Selection.
# Which State / Territory for IT Project Manager / Business Analyst Role?



## obelixous (May 20, 2010)

I would appreciate inputs regarding which state / territory will be a better bet for IT Project Manager / Business Analyst Role.

I want to use this information to shortlist / choose the state to which I apply for state sponsorship.


----------



## obelixous (May 20, 2010)

I did a search on seek for project management roles in IT industry with a salary of $60K+ to get an idea of the demand side. 

Results in () indicate number of jobs for the city.

Sydney (630)
Melbourne (384)
Brisbane (104)
Perth (76)
ACT (47)
Adelaide (36)
Tamworth & North W... (5)
Wollongong, Illawa... (4)
Newcastle, Maitlan... (3)
Townsville & North... (3)


----------



## Wanderer (Jun 16, 2007)

That's it.
http://www.australiaforum.com/jobs-work/5475-network-job-australia.html for some employment thoughts.


----------



## obelixous (May 20, 2010)

Thanks for the pointer Wanderer. 

The information on job sites pertains to Demand Aspects in the Job Market. Any pointers regarding the supply side aspects?


----------



## Dexter (May 5, 2010)

Written request A.
In the forum thread about choosing a state for an IT project manager role, what minimum salary was used in the search of project management jobs?
Written request B.
Carry on the forum thread about choosing a state for an IT project manager role, starting where it stops.

Stored rows.
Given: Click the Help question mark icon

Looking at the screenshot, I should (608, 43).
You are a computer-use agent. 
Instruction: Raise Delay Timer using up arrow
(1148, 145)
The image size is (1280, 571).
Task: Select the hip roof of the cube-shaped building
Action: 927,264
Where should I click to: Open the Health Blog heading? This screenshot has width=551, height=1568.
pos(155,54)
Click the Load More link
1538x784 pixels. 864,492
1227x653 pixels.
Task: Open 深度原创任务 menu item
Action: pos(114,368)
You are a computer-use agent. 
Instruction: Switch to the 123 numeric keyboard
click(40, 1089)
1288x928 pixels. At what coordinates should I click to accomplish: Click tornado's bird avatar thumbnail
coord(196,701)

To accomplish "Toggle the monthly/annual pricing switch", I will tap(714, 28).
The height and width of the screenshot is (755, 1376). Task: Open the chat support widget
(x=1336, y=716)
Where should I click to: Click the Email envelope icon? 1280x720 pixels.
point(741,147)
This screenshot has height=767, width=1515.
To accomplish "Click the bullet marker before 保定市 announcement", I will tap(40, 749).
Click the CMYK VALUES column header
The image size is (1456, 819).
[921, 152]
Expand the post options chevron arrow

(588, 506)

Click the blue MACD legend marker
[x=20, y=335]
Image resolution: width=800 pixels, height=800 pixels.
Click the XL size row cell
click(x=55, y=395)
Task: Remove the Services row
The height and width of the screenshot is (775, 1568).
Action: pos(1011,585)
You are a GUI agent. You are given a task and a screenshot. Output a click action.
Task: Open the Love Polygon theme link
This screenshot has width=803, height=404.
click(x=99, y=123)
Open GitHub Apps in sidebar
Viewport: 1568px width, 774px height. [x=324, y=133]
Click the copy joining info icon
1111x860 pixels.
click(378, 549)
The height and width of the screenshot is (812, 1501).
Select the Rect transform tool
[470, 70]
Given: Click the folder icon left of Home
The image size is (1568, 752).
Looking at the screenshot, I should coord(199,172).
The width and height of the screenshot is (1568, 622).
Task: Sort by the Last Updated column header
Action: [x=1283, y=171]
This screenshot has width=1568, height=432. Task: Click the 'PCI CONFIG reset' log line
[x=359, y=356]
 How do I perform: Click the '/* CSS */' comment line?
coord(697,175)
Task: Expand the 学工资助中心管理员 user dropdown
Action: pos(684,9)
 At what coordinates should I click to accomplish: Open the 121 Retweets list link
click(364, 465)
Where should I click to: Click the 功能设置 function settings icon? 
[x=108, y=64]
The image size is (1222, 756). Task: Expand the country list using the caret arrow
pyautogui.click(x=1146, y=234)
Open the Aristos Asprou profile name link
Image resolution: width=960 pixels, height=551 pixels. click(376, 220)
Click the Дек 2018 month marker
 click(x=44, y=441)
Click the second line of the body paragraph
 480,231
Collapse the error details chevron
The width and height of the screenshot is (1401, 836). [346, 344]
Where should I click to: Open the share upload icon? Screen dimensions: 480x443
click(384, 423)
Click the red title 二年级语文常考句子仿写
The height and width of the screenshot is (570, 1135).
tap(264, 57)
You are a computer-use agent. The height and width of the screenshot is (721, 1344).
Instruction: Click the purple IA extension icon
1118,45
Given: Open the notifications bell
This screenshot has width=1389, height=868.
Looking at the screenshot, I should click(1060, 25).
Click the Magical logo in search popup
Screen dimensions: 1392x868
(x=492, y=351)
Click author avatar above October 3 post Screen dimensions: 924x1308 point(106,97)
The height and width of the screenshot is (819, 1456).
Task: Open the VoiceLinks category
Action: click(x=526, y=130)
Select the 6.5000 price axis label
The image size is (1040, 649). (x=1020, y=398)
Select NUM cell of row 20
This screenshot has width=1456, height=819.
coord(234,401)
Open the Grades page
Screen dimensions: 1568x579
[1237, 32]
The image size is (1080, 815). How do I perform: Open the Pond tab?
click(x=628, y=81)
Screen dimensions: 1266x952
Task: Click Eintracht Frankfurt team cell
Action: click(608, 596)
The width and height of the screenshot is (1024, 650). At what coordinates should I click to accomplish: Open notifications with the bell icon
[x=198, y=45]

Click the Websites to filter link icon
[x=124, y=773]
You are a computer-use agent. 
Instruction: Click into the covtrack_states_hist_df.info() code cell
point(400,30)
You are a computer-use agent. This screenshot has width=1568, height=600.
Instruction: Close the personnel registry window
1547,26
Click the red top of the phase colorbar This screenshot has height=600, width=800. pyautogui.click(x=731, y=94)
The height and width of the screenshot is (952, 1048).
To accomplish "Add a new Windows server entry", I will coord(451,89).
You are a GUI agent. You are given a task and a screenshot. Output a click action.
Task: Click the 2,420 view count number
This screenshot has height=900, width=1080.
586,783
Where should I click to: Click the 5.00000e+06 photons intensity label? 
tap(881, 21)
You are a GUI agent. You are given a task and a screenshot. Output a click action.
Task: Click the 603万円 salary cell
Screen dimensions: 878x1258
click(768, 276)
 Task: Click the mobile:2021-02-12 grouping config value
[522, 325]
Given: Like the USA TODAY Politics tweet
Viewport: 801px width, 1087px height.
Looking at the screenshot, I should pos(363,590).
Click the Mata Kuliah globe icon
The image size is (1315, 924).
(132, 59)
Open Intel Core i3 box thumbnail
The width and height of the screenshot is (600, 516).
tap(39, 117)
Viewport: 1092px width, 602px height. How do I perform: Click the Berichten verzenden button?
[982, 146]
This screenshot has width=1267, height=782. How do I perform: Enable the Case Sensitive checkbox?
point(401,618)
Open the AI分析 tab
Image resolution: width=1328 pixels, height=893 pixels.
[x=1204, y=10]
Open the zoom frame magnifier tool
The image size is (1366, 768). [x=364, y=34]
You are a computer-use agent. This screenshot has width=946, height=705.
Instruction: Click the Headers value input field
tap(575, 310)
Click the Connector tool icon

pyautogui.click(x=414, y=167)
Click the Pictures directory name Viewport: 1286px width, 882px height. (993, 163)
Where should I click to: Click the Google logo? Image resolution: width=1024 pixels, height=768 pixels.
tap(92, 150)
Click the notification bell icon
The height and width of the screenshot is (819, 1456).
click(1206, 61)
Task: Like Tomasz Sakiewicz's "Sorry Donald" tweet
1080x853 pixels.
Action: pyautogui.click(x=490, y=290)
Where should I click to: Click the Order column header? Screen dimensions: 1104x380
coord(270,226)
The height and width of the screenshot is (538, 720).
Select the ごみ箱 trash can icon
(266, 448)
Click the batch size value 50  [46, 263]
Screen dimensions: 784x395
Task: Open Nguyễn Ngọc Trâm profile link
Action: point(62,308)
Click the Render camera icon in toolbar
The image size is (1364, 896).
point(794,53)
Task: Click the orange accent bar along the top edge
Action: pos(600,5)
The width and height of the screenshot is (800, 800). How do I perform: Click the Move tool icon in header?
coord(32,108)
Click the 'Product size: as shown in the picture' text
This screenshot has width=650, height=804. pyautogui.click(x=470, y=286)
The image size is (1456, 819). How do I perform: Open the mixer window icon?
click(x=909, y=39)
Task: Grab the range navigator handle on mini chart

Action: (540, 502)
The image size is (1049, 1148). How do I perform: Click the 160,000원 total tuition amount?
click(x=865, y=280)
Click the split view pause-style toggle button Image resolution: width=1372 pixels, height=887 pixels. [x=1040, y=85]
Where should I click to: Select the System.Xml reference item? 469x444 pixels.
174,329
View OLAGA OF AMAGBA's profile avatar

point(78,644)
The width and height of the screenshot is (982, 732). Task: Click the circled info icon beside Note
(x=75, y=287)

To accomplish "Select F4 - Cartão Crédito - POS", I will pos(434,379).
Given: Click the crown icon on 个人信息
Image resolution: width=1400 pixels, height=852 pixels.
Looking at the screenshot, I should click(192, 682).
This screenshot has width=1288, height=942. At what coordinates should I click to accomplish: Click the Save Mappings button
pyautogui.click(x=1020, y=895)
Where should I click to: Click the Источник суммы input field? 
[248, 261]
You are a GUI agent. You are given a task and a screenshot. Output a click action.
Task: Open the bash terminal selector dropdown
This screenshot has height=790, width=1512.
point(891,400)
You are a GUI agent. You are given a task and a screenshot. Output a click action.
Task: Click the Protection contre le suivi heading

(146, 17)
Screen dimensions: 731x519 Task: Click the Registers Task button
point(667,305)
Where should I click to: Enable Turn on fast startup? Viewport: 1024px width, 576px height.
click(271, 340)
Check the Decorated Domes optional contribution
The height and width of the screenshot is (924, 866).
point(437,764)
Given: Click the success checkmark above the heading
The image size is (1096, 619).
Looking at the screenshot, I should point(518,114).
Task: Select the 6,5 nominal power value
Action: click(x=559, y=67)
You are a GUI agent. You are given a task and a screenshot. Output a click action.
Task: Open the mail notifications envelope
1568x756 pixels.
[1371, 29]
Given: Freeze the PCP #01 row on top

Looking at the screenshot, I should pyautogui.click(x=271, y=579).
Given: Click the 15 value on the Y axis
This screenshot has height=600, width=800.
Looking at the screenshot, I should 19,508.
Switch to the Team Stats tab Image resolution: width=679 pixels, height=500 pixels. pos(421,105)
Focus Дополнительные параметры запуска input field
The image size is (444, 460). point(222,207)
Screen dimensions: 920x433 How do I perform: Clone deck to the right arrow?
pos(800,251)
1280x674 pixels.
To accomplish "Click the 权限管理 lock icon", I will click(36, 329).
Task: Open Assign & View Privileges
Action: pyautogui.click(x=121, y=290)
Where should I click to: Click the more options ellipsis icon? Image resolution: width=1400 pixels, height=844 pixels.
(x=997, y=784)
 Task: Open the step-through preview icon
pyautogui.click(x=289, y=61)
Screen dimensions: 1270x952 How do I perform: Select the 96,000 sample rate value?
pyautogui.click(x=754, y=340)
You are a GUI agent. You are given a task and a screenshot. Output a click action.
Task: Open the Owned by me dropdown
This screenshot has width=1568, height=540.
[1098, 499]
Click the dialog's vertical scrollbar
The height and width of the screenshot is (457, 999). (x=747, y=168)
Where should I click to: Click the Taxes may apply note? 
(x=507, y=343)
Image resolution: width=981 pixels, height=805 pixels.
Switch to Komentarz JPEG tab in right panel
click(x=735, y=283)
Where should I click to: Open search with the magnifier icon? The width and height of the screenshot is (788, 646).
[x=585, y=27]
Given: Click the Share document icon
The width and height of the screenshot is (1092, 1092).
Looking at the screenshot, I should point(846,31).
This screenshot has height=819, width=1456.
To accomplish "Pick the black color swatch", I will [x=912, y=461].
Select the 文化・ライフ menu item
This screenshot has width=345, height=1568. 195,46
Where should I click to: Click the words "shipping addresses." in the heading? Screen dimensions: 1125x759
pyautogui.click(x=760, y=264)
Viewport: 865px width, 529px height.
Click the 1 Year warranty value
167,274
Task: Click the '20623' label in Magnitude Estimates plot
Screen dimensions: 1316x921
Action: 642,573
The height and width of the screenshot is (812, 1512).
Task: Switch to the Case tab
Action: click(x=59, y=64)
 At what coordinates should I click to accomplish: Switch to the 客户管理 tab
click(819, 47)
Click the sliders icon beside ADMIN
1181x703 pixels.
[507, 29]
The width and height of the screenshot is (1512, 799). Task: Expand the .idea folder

Task response A.
$60K or more.

Task response B.
Sydney and Melbourne are the most logical choice since most larger companies have their offices there. They are actually quite similar despite the results you got.


----------



## obelixous (May 20, 2010)

Thank you for your inputs Dexter. I found a DEEWR report and HAYS Salary guide for information on job market which were useful. 

Does anyone know are certifications such as "PMP - Project Management Professional" and "Certified Scrum Master" in demand?


----------



## Dexter (May 5, 2010)

I have never heard of these certifications although I am not a project manager. If you already have Australian experience in your area it is good to do some negotiation with Hays or other recruitment agency. They are more than happy to organize you better paid work because they will earn more commission on this.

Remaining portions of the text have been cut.